Stored items:

══════════════════════════════

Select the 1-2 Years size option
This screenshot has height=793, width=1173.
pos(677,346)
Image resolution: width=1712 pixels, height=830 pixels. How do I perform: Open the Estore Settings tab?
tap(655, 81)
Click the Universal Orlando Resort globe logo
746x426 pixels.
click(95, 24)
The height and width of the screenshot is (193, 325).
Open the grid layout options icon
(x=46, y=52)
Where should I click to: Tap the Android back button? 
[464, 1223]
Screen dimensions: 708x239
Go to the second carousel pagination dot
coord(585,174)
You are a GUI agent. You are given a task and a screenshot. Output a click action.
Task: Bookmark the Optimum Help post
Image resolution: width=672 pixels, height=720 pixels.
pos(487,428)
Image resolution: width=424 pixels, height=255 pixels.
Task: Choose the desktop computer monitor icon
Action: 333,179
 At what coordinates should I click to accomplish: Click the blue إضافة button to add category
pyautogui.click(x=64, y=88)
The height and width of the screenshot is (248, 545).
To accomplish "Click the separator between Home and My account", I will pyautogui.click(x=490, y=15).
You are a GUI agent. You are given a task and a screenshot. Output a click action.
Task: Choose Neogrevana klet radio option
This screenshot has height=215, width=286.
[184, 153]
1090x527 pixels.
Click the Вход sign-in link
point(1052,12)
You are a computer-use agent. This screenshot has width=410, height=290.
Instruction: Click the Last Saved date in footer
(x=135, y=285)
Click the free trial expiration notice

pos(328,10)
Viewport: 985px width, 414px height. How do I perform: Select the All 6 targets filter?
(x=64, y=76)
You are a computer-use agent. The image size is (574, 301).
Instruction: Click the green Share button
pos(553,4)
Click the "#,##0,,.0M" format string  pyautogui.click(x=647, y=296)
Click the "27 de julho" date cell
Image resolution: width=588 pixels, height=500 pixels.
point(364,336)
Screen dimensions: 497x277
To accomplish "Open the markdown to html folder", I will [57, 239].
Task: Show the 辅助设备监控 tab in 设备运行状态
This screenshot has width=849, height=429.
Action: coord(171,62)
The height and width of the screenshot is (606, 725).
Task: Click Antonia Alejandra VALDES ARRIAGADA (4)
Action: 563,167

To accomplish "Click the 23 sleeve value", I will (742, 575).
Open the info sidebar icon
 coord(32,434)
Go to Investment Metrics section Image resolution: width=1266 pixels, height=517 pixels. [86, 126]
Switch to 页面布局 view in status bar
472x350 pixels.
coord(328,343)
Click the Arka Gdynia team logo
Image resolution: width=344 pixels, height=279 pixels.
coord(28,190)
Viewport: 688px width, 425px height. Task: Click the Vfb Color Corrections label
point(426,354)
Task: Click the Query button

══════════════════════════════

WORK INSTRUCTION:
Every word of the data above should be given again, exactly as it stands.

ANSWER SECTION:
Select the 1-2 Years size option
This screenshot has height=793, width=1173.
pos(677,346)
Image resolution: width=1712 pixels, height=830 pixels. How do I perform: Open the Estore Settings tab?
tap(655, 81)
Click the Universal Orlando Resort globe logo
746x426 pixels.
click(95, 24)
The height and width of the screenshot is (193, 325).
Open the grid layout options icon
(x=46, y=52)
Where should I click to: Tap the Android back button? 
[464, 1223]
Screen dimensions: 708x239
Go to the second carousel pagination dot
coord(585,174)
You are a GUI agent. You are given a task and a screenshot. Output a click action.
Task: Bookmark the Optimum Help post
Image resolution: width=672 pixels, height=720 pixels.
pos(487,428)
Image resolution: width=424 pixels, height=255 pixels.
Task: Choose the desktop computer monitor icon
Action: 333,179
 At what coordinates should I click to accomplish: Click the blue إضافة button to add category
pyautogui.click(x=64, y=88)
The height and width of the screenshot is (248, 545).
To accomplish "Click the separator between Home and My account", I will pyautogui.click(x=490, y=15).
You are a GUI agent. You are given a task and a screenshot. Output a click action.
Task: Choose Neogrevana klet radio option
This screenshot has height=215, width=286.
[184, 153]
1090x527 pixels.
Click the Вход sign-in link
point(1052,12)
You are a computer-use agent. This screenshot has width=410, height=290.
Instruction: Click the Last Saved date in footer
(x=135, y=285)
Click the free trial expiration notice

pos(328,10)
Viewport: 985px width, 414px height. How do I perform: Select the All 6 targets filter?
(x=64, y=76)
You are a computer-use agent. The image size is (574, 301).
Instruction: Click the green Share button
pos(553,4)
Click the "#,##0,,.0M" format string  pyautogui.click(x=647, y=296)
Click the "27 de julho" date cell
Image resolution: width=588 pixels, height=500 pixels.
point(364,336)
Screen dimensions: 497x277
To accomplish "Open the markdown to html folder", I will [57, 239].
Task: Show the 辅助设备监控 tab in 设备运行状态
This screenshot has width=849, height=429.
Action: coord(171,62)
The height and width of the screenshot is (606, 725).
Task: Click Antonia Alejandra VALDES ARRIAGADA (4)
Action: 563,167

To accomplish "Click the 23 sleeve value", I will (742, 575).
Open the info sidebar icon
 coord(32,434)
Go to Investment Metrics section Image resolution: width=1266 pixels, height=517 pixels. [86, 126]
Switch to 页面布局 view in status bar
472x350 pixels.
coord(328,343)
Click the Arka Gdynia team logo
Image resolution: width=344 pixels, height=279 pixels.
coord(28,190)
Viewport: 688px width, 425px height. Task: Click the Vfb Color Corrections label
point(426,354)
Task: Click the Query button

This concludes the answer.